Individual investors that are new to the stock market might wonder what the difference is between preferred stock and common stock. There are distinct differences between the two, but one isn’t necessarily better than the other.
Both stock types represent a piece of ownership in a company and both are used by retail shareholders to try to profit from the future successes of the business that issues the assets. Yet there are key features to both that make each class unique.
Let’s look at common stock first. Not surprisingly, common stock is the most common — the stock type most retail investors pick and by far the most typical type of stock issued by companies. When most individual shareholders talk about buying and selling stock, they are talking about common stock shares.
Common stock shareholders can claim profits (dividends) and confer voting rights. Usually common stock shareholders get one vote per share owned to vote on things like board members — a key feature that allows some control over corporate policy and shareholder issues.
Typically, common stock outperforms bonds and preferred shares. It’s also the type of stock that provides the biggest potential for gains since if the company does well, the value of the stock goes up. The inverse is true as well: If the company does poorly, the common stock value generally goes down.
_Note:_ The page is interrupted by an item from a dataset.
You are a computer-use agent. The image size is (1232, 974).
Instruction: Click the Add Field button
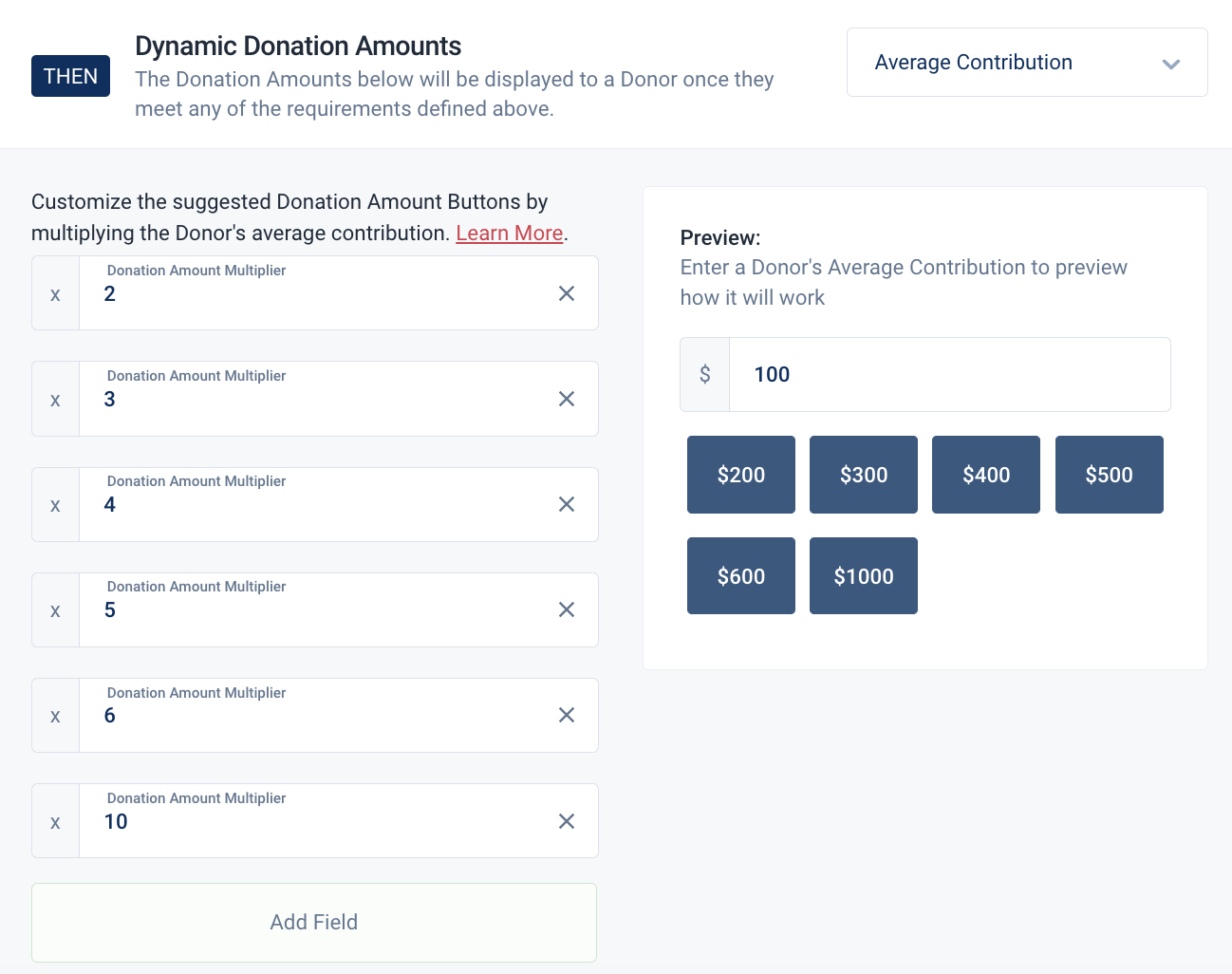pos(314,923)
Preferred stock gives retail shareholders a different set of rights than common stockholders.
Preferred shareholders receive dividends before common stockholders, but they generally don’t get corporate voting rights. So when it comes time for a company to elect a board of directors or vote on corporate policy, preferred shareholders have no voice in how the company is operated. Preferred stocks function similarly to bonds since owners of preferred shares are usually guaranteed a fixed dividend in perpetuity.
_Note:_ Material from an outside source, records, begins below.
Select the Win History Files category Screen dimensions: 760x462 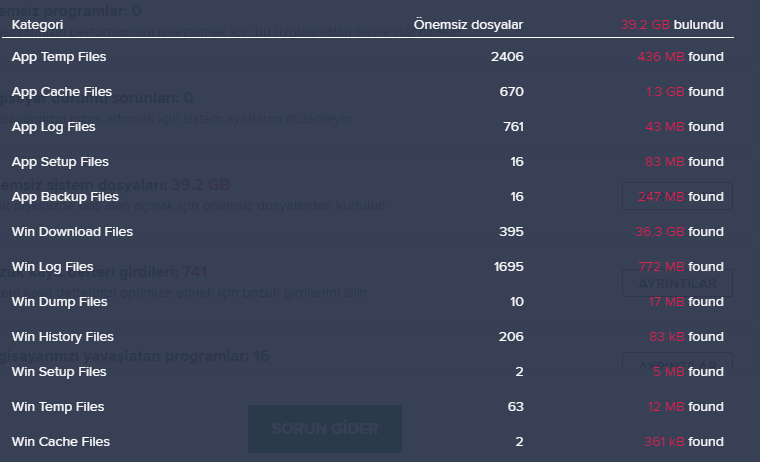point(63,337)
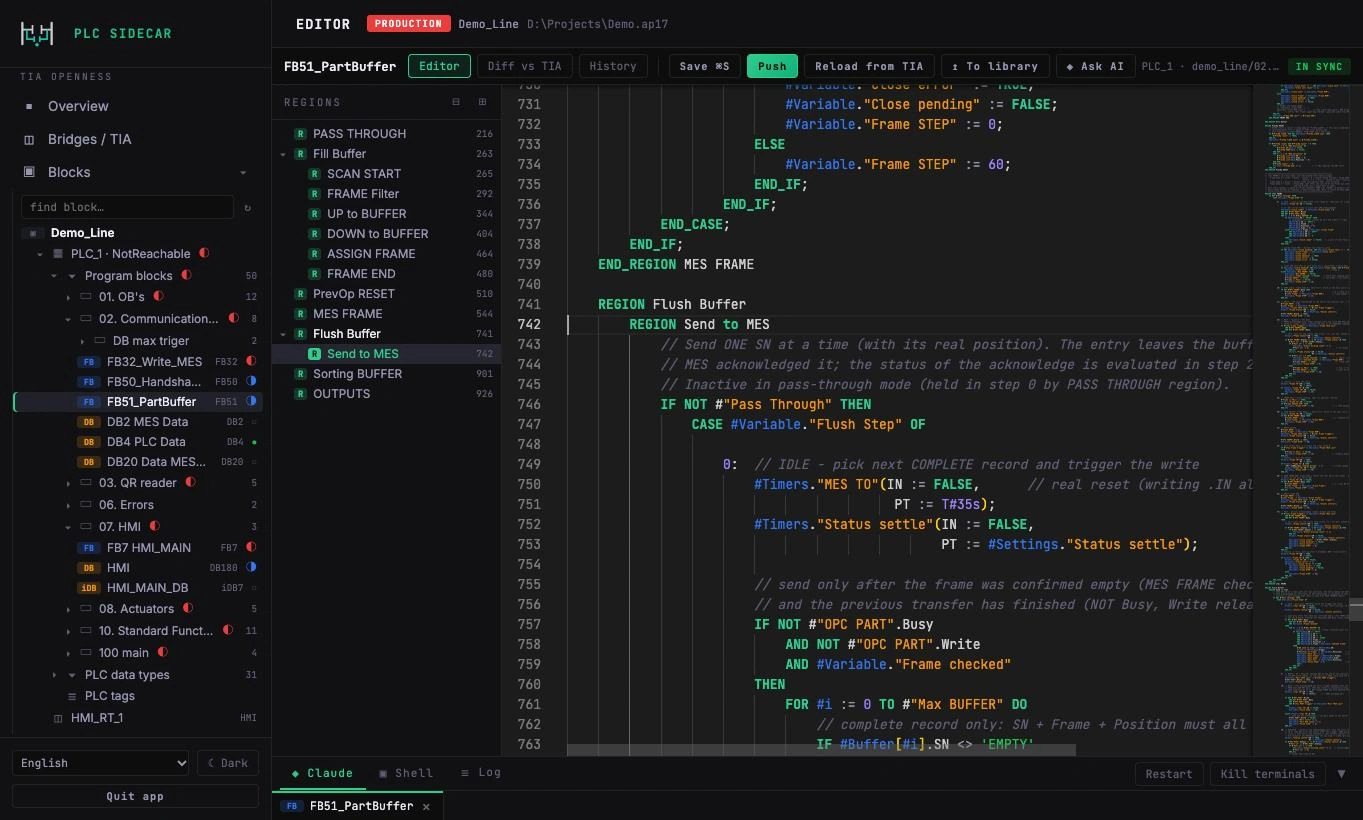Image resolution: width=1363 pixels, height=820 pixels.
Task: Collapse all regions using the Regions header icon
Action: [x=456, y=102]
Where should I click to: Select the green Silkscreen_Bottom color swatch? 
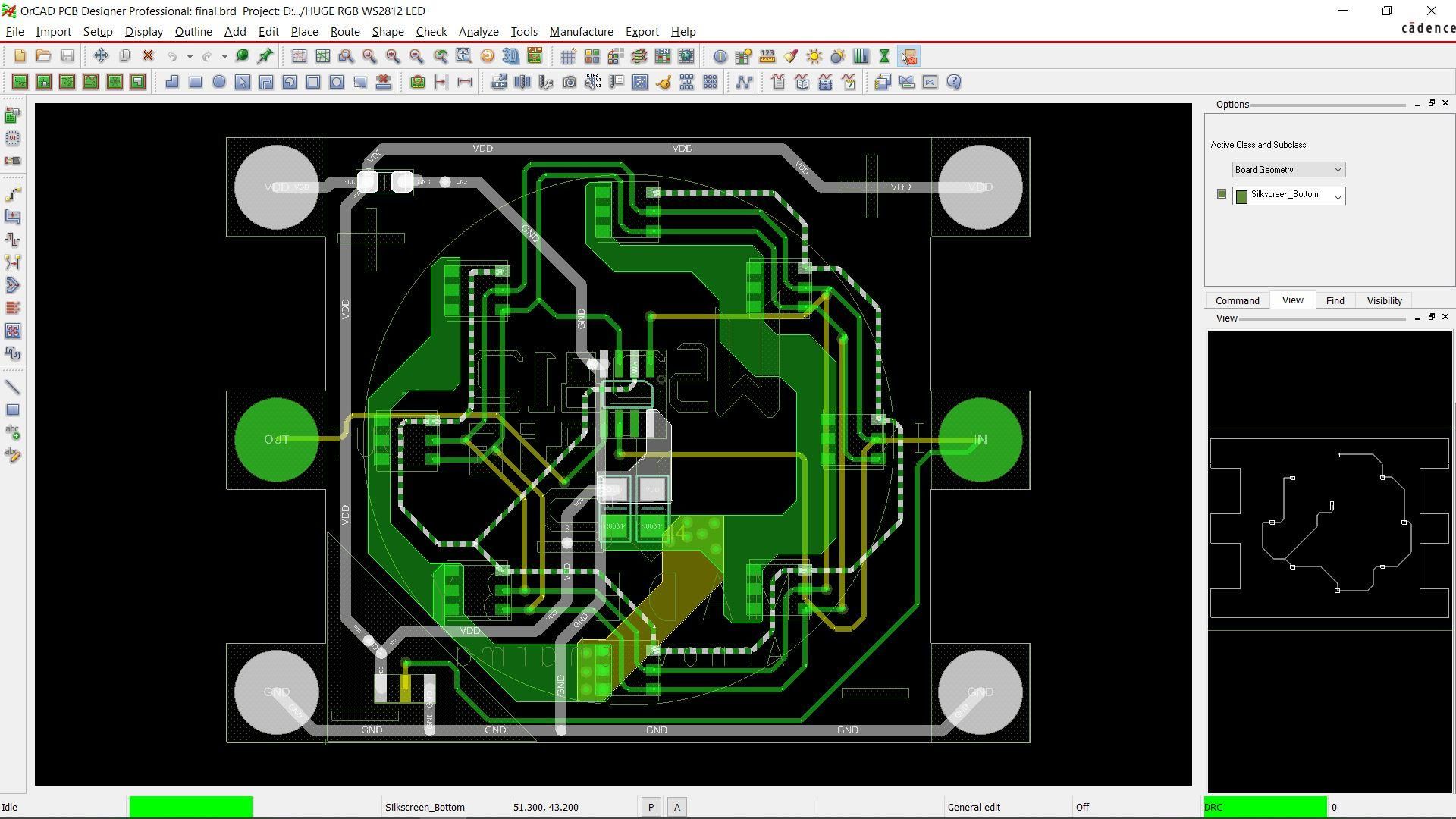(1241, 195)
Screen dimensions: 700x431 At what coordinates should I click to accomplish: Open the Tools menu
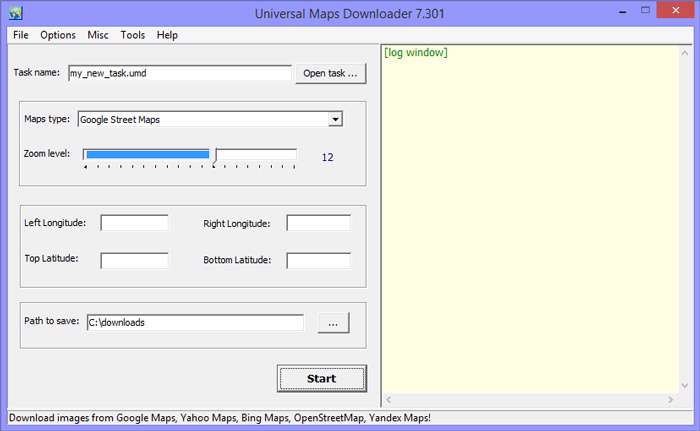click(x=133, y=34)
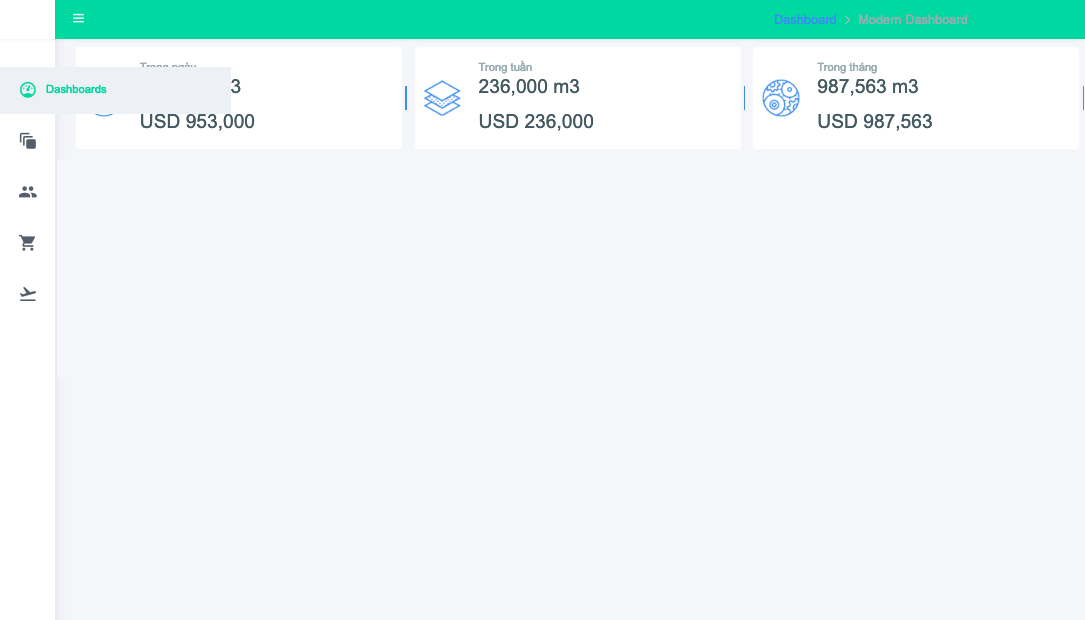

According to Investopedia, the dividend yield of a preferred stock is calculated as the dollar amount of a dividend divided by the price of the stock. This is often based on the par value before a preferred stock is offered. It's commonly calculated as a percentage of the current market price after it begins trading. This is different from common stock, which has variable dividends that are declared by the board of directors and never guaranteed. In fact, many companies do not pay out dividends to common stock at all.
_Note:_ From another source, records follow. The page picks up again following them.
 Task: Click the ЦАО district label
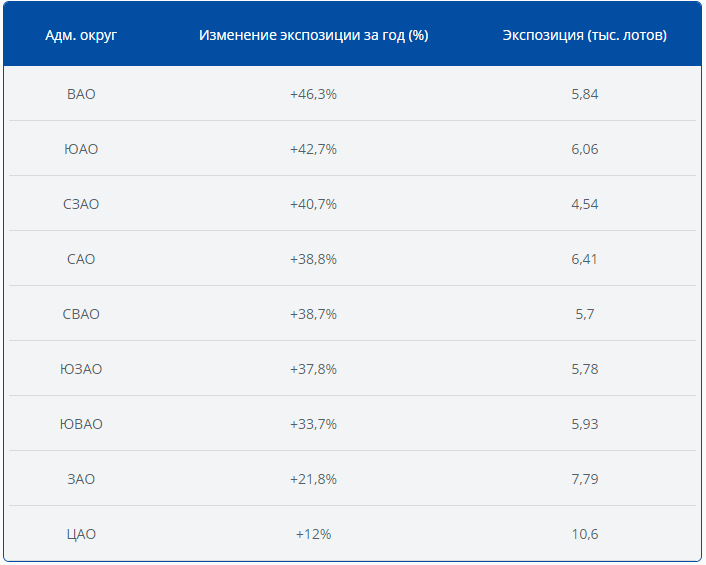point(81,534)
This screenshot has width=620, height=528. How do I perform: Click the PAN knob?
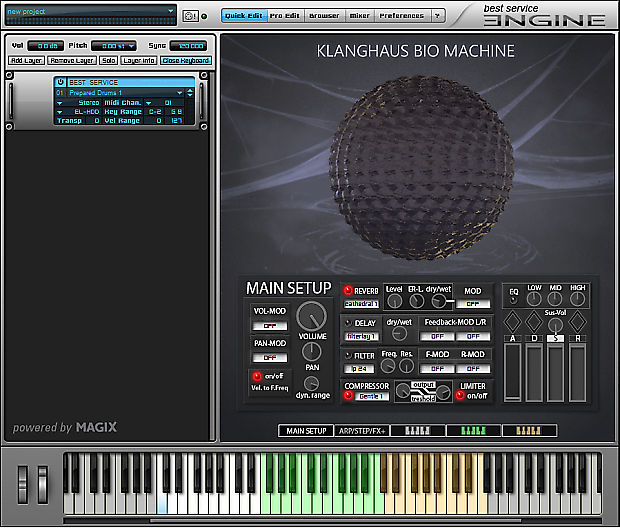point(312,351)
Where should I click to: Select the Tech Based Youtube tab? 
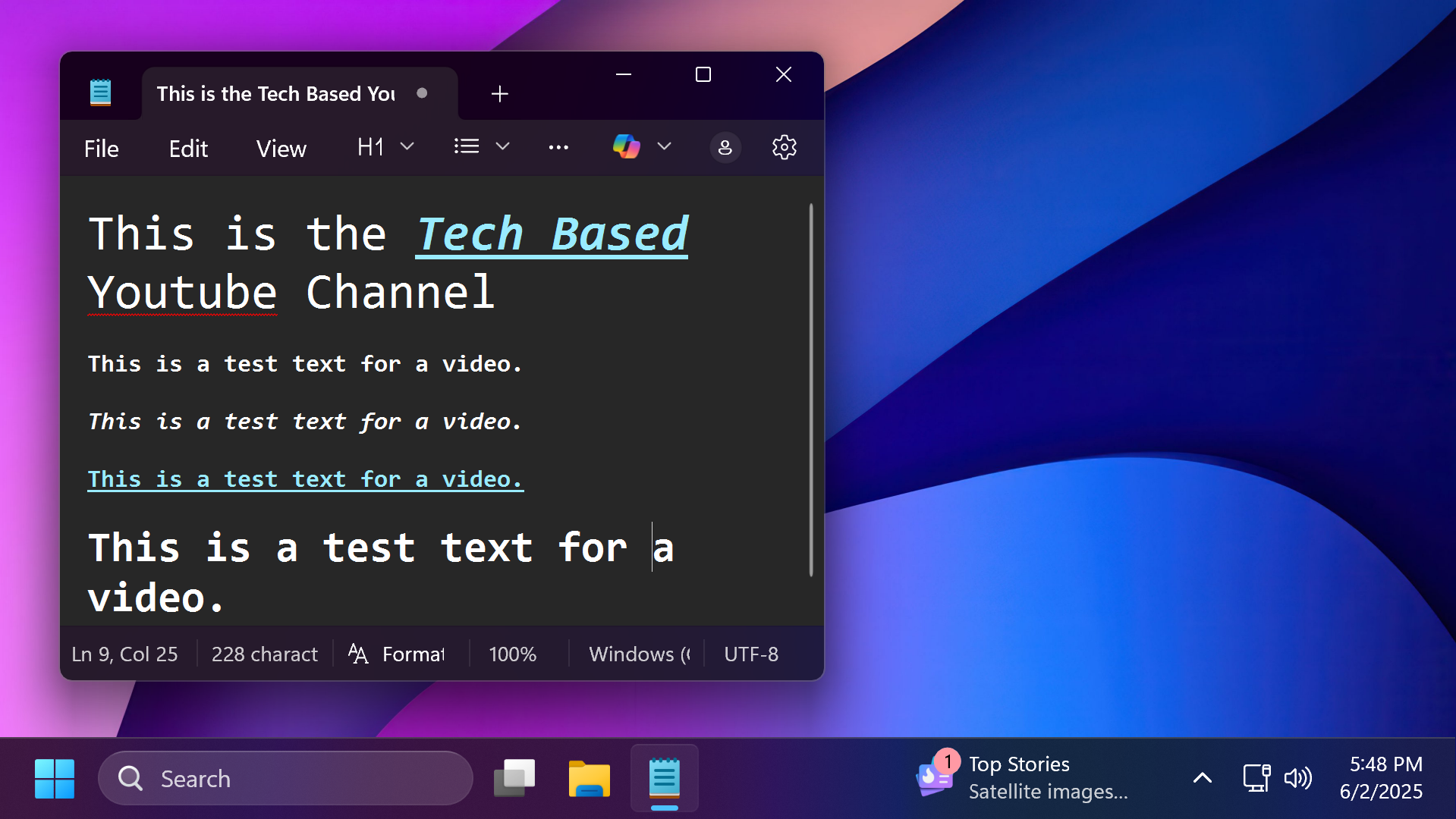coord(276,93)
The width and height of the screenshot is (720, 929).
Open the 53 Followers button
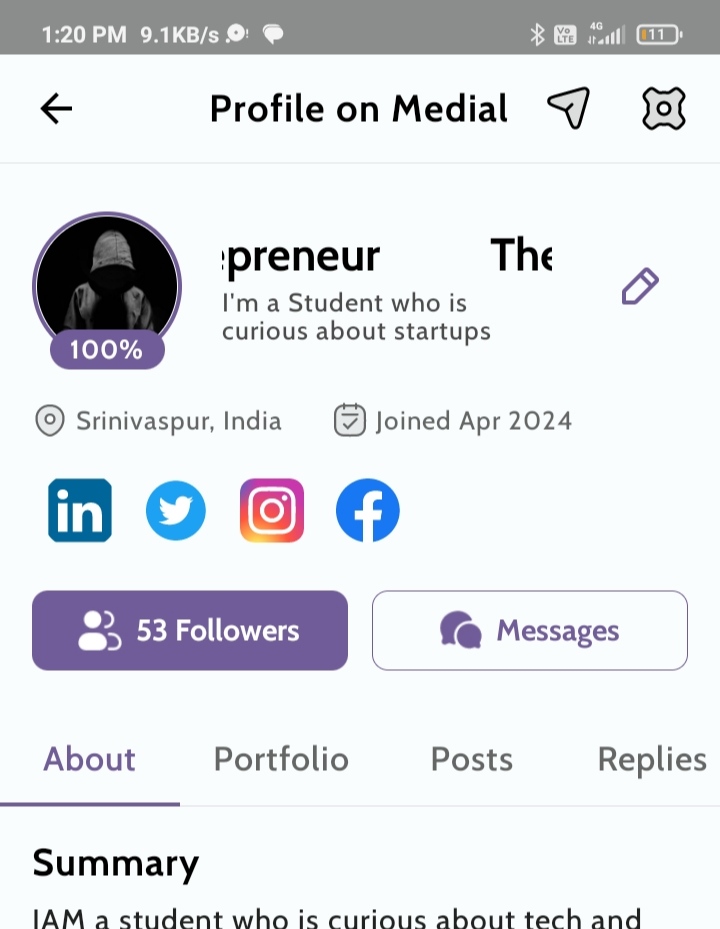point(190,630)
Like bonds, preferred shares also have a par value which is affected by interest rates. When interest rates rise, the value of the preferred stock declines, and vice versa. With common stocks, however, the value of shares is regulated by demand and supply of the market participants.
Preferred shareholders also have a greater claim to a company's assets and earnings. Dividends tend to be higher for preferred stock and retail shareholders with preferred stock also receive priority over common stock shareholders when it comes to dividend payments. Preferred stock also have a callability trigger that gives the issuer the right to redeem the shares from the market after a predetermined time. According to Investopedia, investors who buy preferred shares have a real opportunity for these shares to be called back at a redemption rate representing a significant premium over their purchase price. The market for preferred shares often anticipates callbacks and prices may be bid up accordingly.
So which is the right stock type for you? That’s a decision that each individual investor must determine for themselves depending on if they want more stability and reliable income from the preferred shares or voting rights and the potential for more profits from the common shares. The decision is up to you.